#### TASK TO COMPLETE
Pull out the stretch of the records from the line containing "Viewport: 631px width, 355px" through the end of the records, copied word for word with both ends included. Leave the pictures out of your answer.

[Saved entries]

▽

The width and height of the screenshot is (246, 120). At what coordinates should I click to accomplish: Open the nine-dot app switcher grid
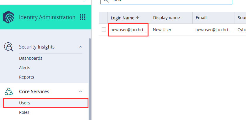83,17
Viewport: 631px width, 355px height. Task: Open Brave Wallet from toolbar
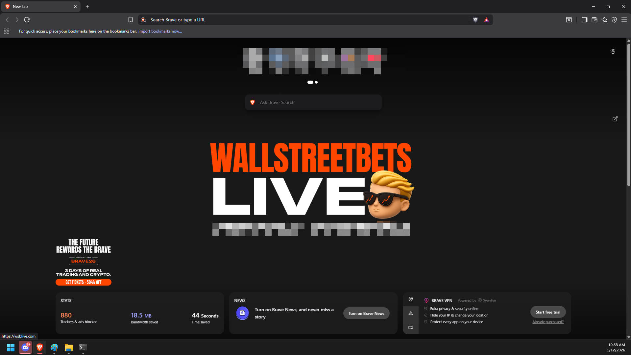[594, 20]
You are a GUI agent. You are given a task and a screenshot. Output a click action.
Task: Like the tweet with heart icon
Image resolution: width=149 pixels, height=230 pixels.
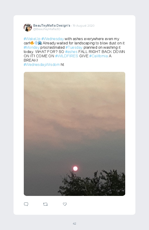point(65,204)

△

#### SOLUTION
Viewport: 631px width, 355px height. Task: Open Brave Wallet from toolbar
[594, 20]
You are a GUI agent. You are given a task and a screenshot. Output a click action.
Task: Like the tweet with heart icon
Image resolution: width=149 pixels, height=230 pixels.
point(65,204)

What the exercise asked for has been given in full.